Continue the blog post of English-teaching resource tips from its last sentence, adding a few paragraphs in the same voice.

***** Document segment

Exploring the Web with WebQuests

Did you know that there are people who are quite serious about web quests (or, more correctly, WebQuests)? We’ve all used a web quest or two on Halloween or Women Independence Day, but there is so much more to be gained from this little activity – especially nowadays. You’ve probably seen the new web quest-type activities from NASA, but I bet you’ve never used this cool collection. Yes, some of the pages look rather dated, but there are loads of inspiring ideas, complete with rubrics and teacher’s notes.

And if you’d prefer to create your own, here’s a nice article about WebQuest components.


Business mazes for serious learning

If you’re looking for a serious game for your Business English or workplace skills learners, you might want to check this oldie but goldie: Business Mazes by Joni Farthing (published in 1982, but a few examples have been converted to html and read quite well). You don’t have to be a fan of ‘choose-your-adventure’ stories to enjoy them: the participants are easy to identify with, the dilemmas are more or less easy to resolve but require some discussion. They could even inspire some of the students to write a few mazes of their own!

So boring that it’s not

Here’s an idea for Friday night lesson prep. Why not have students retell their favourite films (or books) in the most boring way possible? For examples see this hilarious collection where things are totally turned on their head. How do you like this one: ‘Guy finds a ring, and his nephew returns it to the factory’. 🙂

Apart from the obvious linguistic challenge of summarising, it can give excellent vocabulary practice and, perhaps most importantly, increase the awareness of what makes a text less boring – au contrario. I’m definitely going to try it as soon as I can!

BBC for critical thinking

Somewhere in my stash of useful links there was this old BBC pilot of the ‘Evidence Toolkit‘ – a piece of software for helping teens learn to spot fake news. The pilot has ended, but if you scroll down the page, you will find a rather useful set of materials: three ready-made lesson plans with activities about verifying sources, interpreting images and data (for example, Lesson 3 has a fun video about ‘Numbers and the tricks they play’) and other aspects of reading the news. There’s even an interactive game from Aardman (BBC iReporter) – I haven’t used it yet, but it looks very promising. As for the age and level, the text-based activities would probably work best for higher-level older teens: after all, they were not written with EFL learners in mind; the videos and games seem more universal. Just another resource that can really save teachers some time!

P.S. If you’re looking for more materials for critical thinking, you can find a useful test if you travel this way.

Very, very old picture books

Here’s a useful post from Open Culture featuring The Library of Congress collection of digitised children’s books. It gives a great taster of what you can find there: yellowed pages, unusual fonts, and rather quaint (for want of a better word) illustrations. How can we use them? Well, to start with, they are all in public domain (each page has a set of references and a credit line). Why not give a special flair to a lesson flipchart, or send the learners to that collection to find an interesting illustration, a story or a poem? These photos are incredibly atmospheric: as if you are remembering a past you never had, you know?


Library of Congress, Rare Book and Special Collections Division

The Peter effect


Here’s another biblically named effect in education that we also need to be aware of: the Peter effect. It was coined by Anthony and Mary Applegate in 2004 and you can read their article revisiting the original research here. The researchers write: ‘The label itself is drawn from a New Testament story of a beggar who approaches St. Peter and asks him for money. Peter responds that he “cannot give what he does not have” (Acts 3:5).” They surveyed pre-service teachers and found out that many of them were not enthusiastic about reading and concluded that they would not be able to instill the love of reading in their learners. Now, wouldn’t it be interesting if someone could research the teachers’ attitudes to online teaching and how it affects our learners?

**********
***** Information supplied

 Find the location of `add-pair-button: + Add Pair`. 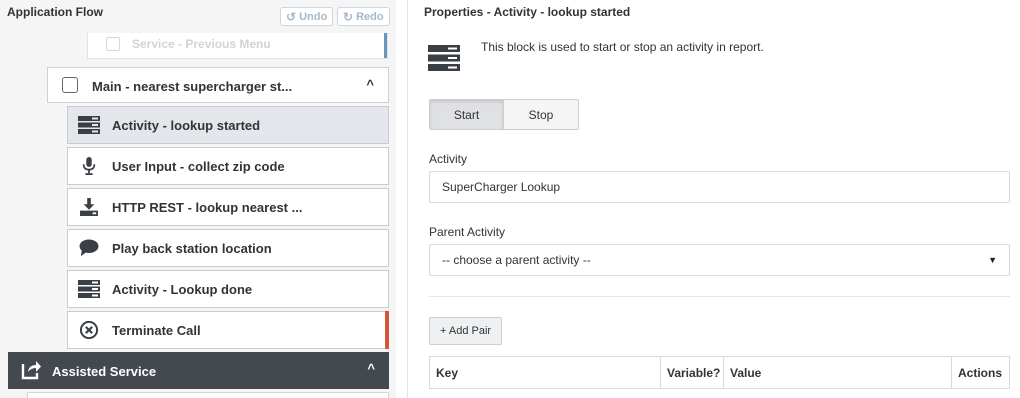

**********

Exercise result
The Periodic Table of books


If you’re into reading books rather than articles (or you suddenly have a bit more time on your hands), check out this amazing resource compiled by Mark Anderson: a topical collection of contemporary titles on different aspects of education, from general education to literacy to leadership to modern classics. There may be an interactive version in future, but even this list is very helpful. I was pleasantly surprised to see Simon Sinek’s ‘Find your why’ there – that’s a great idea for lesson planning, by the way!

Linguistics with laughter


It’s easy to fall into an Internet rabbit hole on holidays, isn’t it? But look what I’ve found: an absolute gem of a web zine for linguists and the linguistically-minded called Speculative Grammarian. Between their News Bites (/nuz baɪts/) to rather horrible puns in ‘reasons not to study linguistics’ (Juθt don’t θtudy liθpθ; theðe thingð are θyθtematically impoθible) or the exploits of the Great Predicato, I haven’t been able to stop laughing.

And of course I’m still reading the poems. What do you think about this one?

There once was a linguist from Mordor,
Whose vast minions obeyed every order,
So their lines never crossed
When their foes they’d accost,
And each spear held a hidden recorder.
—Morris Swadesh III

That said, I wouldn’t recommend taking any of it to the classroom unless you’re teaching at linguistic university!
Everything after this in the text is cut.